6. A mirror event has evidently been drawn in Gb8-2 compared to Ga5-3, with henua open at bottom respectively at the top and once again number 142 pops up:

28 112
Gb8-2 (444) Ga5-2 (*177) Ga5-3 (114)
142
52 84
Gb7-6 Gb7-7 (418) Gb7-8 Gb7-9 Ga4-1 Ga4-2 (*150)
Raaraa     Achird (11.7)   Ras Elaset Borealis (149.7)
142
52 86
Gb7-8 Gb7-9 Ga4-3 Ga4-4 Ga4-5 (*153) Ga4-6 (90)
Achird (11.7)     Regulus (153.7 - 92 = 61.7)
142

142 is not an obvious Sign, but the distance from Achird to Regulus maybe could explain its importance. Perhaps 364 - 142 = 222 (100 more than 122) refers to the number of days in summer.

We have met number 222 earlier, for instance as the day number of Toliman (α Centauri), cfr e.g. at The Crocket Ground.

Leo is an ancient constellation and once, north of the equator, it could defend its place in the sky because a lion was the obvious Sign for the ruler of 'land'. The Lion is the king among the animals. Its place must be in summer. At the other end of the sky is Aquarius, the constellation in 'water'.

Since that time Regulus has moved to the same place south of the equator - its heliacal rising means winter ('water') no longer rules. The ancient signs in the sky could be reused. Within a month after the return of Regulus spring equinox would be there:

21
Ga4-3 (87) Ga4-4 Ga4-5 (**61) Ga4-6 (*154)
    Regulus (153.7 - 92 = 61.7)
Ga5-1 (*176) Ga5-2 Ga5-3 Ga5-4 (**87) Ga5-5 (180)
      spring equinox (179 - 92 = 87)

We can compare Ga5-5 with Ga5-10:

Ga5-6 Ga5-7 Ga5-8 Ga5-9
Ga5-10 Ga5-11 (122) Ga5-12 Ga5-13 Ga5-14 Ga5-15 Ga5-16

These glyphs seem to express opposites because the 'sails' are at left in Ga5-5 but at right in Ga5-10. However, the signs connected with the 'sails' are probably opposites in meaning and therefore there is a double negation which should imply the glyphs are expressing similar events.

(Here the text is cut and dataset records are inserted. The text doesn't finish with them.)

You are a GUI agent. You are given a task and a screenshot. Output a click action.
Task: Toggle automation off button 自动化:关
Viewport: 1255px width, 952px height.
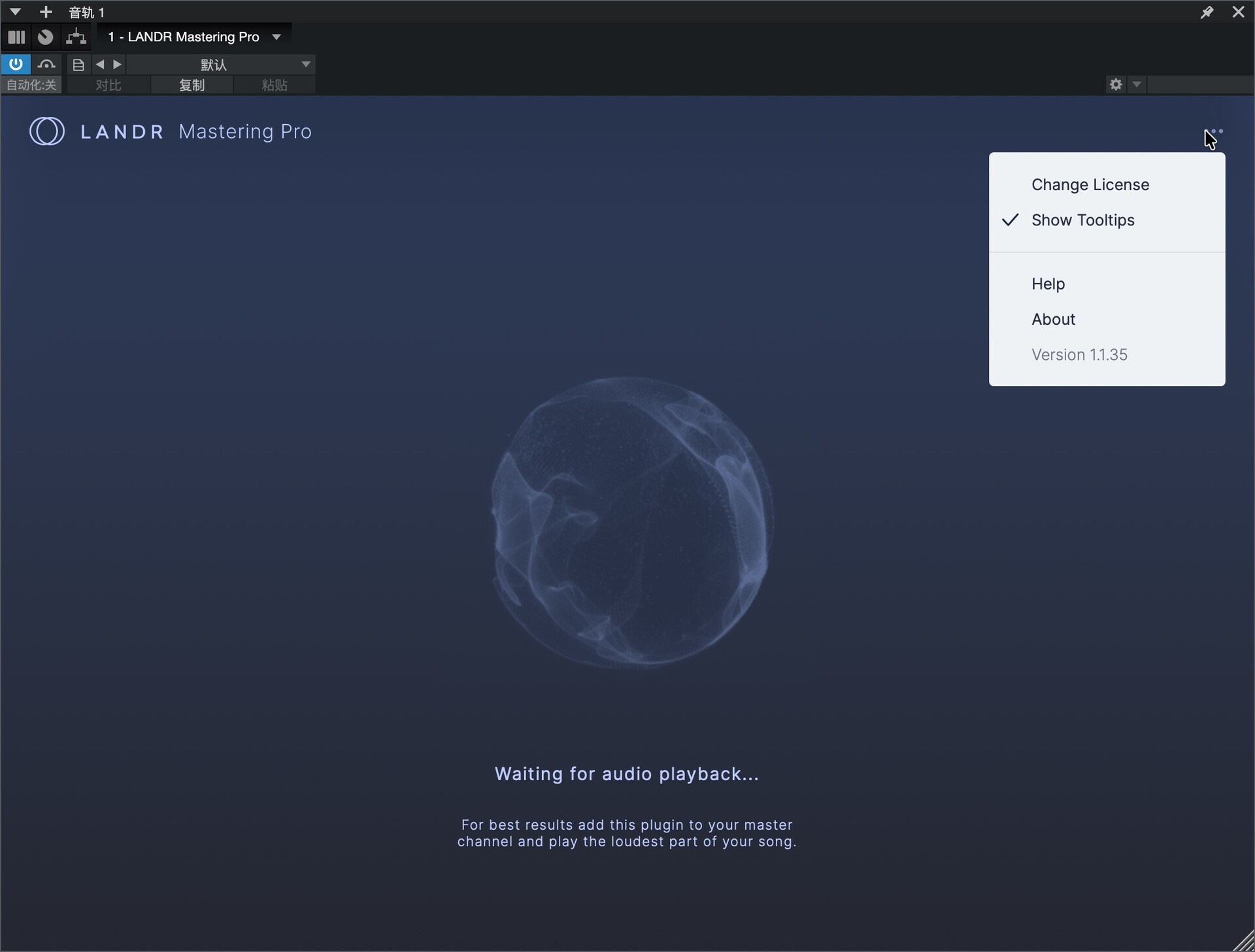click(31, 85)
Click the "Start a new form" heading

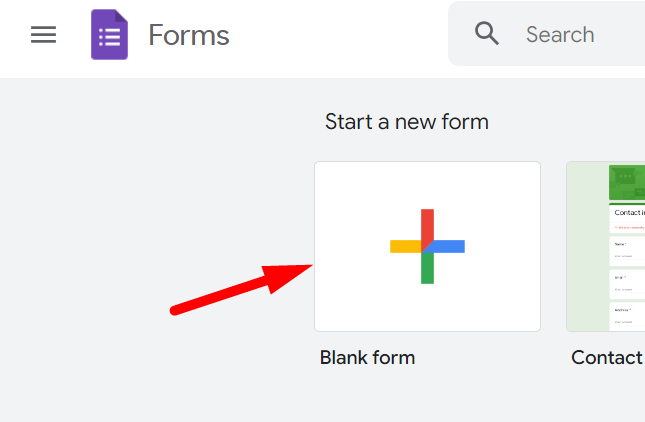[407, 122]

From 122 to 266 there are 144 days, a square of Sun (12), which could mean there is an end to spring equinox at viri in Ga5-11. Maybe the glyph refers to 'the nakshatra spring equinox', i.e. to how an observer north of the equator can deduce that sun is at spring equinox from seeing full moon in Regulus. North of the equator spring equinox arrives later than after 87 days.

South of the equator North of the equator
autumn equinox 266 spring equinox 80 (89)
Achird 266 + 11.7 = 277.7 Achird 89 + 11.7 = 100.7
winter solstice 358 = 266 +172 - 80 summer solstice 172 (181)
Sun returns (Naos) 23 (122) = 87 - 64 Sun leaves (Naos) 202 (211)
Achir (Regulus) 266 + 153.7 - 358 = 61.7 Achir (Regulus) 89 + 153.7 = 242.7
spring equinox 87 = 358 + (266 - 172) - 365 autumn equinox 266 (275)
summer solstice 177 = 87 + (356 - 266) winter solstice 356 (365)
Sun leaves (Altair) 202 (301) = 23 + 179 Sun returns (Altair) 16 (25)

If Achird should be at 11.0, then it would be 277 (respectively 100 days) beyond winter solstice. And then Regulus would be at day number 61 (respectively 242) beyond winter solstice. The distance between Achird and Regulus is not 277 - 61 = 216 days but 153.7 - 11.7 = 142 days, and from Regulus to Achird it is 365 - 142 = 223 days.

There are 186 days from autumn equinox to spring equinox instead of 179, and the difference is about the same as the number of glyphs from Ga5-5 to Ga5-11. With autumn equinox as day number 266 both north and south of the equator it would be rational to let the difference in length be expressed at the end of winter.